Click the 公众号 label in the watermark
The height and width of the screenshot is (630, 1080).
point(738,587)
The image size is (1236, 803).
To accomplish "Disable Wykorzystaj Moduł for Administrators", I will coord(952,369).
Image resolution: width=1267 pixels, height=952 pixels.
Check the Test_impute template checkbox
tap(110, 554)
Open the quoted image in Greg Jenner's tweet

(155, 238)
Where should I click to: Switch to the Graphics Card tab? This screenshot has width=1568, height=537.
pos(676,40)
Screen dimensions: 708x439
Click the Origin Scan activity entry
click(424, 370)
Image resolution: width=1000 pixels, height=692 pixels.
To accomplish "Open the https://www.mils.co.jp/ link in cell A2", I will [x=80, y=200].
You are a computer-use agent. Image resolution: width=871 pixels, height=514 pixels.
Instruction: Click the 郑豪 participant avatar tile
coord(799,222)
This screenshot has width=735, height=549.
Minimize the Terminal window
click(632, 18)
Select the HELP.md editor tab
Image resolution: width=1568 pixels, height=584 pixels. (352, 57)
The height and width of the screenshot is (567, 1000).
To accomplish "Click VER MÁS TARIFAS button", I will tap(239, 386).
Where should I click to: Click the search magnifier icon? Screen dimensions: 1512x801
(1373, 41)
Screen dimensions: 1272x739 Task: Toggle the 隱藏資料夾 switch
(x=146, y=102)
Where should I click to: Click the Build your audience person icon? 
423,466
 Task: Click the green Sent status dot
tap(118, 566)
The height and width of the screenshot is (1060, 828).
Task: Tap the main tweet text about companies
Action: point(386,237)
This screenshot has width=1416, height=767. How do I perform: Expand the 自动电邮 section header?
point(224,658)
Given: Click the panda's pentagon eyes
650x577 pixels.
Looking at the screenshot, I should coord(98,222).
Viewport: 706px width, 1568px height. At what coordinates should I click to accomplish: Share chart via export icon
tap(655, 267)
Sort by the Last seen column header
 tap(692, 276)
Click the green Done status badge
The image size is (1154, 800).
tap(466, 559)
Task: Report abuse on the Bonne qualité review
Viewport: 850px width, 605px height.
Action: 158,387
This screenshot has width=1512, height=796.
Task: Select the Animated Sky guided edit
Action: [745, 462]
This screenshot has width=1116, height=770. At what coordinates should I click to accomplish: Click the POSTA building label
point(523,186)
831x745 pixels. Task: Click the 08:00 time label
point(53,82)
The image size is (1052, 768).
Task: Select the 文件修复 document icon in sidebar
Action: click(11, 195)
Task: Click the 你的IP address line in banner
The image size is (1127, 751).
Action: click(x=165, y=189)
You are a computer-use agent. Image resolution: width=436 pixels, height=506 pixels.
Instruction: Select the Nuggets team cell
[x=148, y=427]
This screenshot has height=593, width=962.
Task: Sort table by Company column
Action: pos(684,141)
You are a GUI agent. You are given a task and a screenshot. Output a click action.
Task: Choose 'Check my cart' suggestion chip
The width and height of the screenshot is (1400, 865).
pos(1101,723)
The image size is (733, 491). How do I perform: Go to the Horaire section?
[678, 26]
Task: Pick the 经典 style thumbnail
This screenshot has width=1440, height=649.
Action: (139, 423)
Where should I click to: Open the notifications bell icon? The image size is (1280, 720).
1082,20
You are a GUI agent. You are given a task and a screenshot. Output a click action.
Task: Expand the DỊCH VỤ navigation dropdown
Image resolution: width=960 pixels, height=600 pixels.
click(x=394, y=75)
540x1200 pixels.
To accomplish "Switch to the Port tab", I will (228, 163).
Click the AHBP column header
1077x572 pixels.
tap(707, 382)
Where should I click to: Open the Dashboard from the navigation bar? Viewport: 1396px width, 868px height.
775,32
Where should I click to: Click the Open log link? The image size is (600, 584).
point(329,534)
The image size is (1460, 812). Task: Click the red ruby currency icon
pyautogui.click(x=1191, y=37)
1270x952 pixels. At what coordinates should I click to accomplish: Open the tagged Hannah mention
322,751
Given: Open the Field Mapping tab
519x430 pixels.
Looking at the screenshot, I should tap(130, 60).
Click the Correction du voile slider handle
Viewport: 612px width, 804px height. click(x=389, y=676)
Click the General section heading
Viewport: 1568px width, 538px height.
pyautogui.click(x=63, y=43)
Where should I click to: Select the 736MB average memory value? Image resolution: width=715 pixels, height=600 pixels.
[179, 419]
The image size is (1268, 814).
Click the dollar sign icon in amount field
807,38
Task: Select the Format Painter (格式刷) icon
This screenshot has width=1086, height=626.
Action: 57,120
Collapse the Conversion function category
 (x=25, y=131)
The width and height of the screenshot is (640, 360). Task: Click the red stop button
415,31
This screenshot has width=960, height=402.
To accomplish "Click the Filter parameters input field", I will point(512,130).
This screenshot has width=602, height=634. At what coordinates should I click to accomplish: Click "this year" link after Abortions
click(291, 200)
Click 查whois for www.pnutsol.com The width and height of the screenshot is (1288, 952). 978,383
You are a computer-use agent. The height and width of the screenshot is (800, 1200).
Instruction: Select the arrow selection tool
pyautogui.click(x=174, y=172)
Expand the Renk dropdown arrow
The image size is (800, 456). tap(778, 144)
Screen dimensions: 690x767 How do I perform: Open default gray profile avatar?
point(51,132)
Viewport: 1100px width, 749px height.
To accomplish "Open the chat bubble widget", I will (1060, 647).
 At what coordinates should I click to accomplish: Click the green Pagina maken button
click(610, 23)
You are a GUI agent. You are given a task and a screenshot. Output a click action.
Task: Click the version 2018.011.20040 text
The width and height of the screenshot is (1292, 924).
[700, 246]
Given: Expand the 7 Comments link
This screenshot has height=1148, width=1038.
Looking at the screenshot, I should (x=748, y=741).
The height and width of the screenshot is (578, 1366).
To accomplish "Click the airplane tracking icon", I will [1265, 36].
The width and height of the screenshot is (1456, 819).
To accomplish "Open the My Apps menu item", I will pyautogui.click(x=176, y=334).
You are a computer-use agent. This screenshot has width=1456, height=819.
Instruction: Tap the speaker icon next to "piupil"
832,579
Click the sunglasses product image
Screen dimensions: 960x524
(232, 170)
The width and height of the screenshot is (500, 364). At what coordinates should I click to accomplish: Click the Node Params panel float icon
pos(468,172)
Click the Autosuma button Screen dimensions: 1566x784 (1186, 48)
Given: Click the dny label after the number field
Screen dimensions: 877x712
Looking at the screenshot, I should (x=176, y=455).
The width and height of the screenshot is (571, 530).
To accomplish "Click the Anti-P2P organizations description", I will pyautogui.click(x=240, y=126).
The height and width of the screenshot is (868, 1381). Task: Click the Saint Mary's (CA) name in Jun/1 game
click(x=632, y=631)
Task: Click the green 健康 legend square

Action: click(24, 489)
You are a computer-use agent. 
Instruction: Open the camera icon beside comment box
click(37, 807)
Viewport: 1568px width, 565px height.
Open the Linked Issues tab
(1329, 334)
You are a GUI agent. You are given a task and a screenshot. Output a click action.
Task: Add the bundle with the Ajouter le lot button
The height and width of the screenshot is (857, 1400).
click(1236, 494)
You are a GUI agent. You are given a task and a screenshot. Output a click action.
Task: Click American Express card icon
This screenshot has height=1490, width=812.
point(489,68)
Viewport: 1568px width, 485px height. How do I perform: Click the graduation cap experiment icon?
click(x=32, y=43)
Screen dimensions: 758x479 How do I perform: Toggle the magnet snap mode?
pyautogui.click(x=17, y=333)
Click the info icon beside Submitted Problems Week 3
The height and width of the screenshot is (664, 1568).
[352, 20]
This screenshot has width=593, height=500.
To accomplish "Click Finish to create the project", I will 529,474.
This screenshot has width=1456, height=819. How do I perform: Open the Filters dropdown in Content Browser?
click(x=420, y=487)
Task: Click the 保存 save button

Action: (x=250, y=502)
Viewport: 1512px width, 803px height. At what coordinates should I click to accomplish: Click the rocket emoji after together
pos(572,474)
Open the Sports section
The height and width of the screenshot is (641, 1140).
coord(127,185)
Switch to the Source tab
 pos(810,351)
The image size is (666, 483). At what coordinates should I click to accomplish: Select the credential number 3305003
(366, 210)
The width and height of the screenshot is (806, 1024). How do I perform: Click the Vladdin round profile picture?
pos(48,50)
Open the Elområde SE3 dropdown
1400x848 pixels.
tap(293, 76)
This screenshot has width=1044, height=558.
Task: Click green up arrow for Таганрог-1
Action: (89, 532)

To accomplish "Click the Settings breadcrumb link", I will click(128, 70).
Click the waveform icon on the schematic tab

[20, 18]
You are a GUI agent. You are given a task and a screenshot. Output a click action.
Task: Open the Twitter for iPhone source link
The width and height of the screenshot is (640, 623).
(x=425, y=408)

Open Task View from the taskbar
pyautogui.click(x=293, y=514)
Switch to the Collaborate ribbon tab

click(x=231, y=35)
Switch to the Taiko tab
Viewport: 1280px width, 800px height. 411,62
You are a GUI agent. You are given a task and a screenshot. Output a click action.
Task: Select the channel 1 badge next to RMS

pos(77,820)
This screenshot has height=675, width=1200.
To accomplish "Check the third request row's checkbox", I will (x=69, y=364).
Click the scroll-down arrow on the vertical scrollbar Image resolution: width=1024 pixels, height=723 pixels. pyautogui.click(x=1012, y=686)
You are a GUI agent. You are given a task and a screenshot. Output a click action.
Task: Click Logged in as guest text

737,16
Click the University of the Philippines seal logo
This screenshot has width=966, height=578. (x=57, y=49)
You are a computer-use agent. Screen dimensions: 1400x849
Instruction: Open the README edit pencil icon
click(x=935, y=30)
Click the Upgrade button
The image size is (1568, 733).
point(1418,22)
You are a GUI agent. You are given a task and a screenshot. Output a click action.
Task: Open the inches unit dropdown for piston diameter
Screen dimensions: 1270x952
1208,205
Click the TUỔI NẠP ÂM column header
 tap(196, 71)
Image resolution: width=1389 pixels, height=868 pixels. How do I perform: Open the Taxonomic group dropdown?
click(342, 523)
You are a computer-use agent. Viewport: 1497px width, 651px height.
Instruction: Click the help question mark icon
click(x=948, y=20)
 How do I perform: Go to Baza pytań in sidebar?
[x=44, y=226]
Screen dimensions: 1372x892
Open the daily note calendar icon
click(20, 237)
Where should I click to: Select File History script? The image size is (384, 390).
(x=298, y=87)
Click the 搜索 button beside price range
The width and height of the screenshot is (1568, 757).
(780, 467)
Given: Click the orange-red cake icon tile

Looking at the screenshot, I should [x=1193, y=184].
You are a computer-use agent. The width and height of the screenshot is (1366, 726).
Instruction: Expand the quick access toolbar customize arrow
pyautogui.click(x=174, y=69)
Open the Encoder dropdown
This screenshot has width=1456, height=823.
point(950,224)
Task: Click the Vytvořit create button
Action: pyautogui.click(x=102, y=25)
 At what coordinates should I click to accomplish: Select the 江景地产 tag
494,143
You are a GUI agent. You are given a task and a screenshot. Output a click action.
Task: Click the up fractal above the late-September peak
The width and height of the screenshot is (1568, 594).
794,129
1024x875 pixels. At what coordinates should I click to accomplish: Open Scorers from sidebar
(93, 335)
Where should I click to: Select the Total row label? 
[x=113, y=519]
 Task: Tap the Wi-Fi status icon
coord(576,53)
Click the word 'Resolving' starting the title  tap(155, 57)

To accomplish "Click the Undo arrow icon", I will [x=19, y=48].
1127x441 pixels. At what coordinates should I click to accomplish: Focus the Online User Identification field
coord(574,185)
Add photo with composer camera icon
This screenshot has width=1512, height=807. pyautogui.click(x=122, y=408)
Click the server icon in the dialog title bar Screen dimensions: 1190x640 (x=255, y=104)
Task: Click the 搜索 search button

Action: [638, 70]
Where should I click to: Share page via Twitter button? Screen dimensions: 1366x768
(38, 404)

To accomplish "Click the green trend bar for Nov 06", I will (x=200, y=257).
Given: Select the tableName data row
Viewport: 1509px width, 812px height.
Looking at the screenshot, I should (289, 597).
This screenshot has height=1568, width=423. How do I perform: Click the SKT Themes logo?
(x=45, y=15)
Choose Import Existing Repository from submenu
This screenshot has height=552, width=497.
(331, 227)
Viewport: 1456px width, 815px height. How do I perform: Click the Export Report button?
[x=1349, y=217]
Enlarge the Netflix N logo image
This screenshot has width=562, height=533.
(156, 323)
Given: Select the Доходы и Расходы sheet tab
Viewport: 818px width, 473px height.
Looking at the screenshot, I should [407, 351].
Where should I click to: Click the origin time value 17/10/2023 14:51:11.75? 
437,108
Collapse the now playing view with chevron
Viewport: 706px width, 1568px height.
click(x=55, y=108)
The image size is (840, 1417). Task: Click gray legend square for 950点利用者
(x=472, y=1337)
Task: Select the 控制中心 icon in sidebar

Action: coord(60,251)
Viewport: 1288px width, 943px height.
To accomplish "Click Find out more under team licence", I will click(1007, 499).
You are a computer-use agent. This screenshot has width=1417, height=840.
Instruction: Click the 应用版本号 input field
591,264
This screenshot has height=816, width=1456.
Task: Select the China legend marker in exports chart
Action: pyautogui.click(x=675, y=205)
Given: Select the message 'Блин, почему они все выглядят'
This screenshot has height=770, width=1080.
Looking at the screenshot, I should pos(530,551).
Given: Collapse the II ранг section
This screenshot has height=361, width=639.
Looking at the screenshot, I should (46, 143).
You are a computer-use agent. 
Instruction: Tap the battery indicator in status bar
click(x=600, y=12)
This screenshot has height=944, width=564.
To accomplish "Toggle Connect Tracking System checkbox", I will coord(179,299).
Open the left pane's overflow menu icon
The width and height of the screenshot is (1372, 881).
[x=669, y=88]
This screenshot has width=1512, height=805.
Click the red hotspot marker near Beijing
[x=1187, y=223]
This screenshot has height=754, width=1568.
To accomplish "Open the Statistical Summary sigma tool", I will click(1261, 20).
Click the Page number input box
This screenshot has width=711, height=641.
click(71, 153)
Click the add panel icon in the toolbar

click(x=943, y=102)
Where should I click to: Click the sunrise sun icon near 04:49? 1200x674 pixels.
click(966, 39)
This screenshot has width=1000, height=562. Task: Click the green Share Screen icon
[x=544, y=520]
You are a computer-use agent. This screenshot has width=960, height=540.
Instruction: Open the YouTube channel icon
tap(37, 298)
----
**Exercise objective:**
Identify every line in the records above that contains the string "square", counting only matches with the same case, and copy each of those lines.

**Answer for the task:**
Task: Click the green 健康 legend square
The image size is (840, 1417). Task: Click gray legend square for 950点利用者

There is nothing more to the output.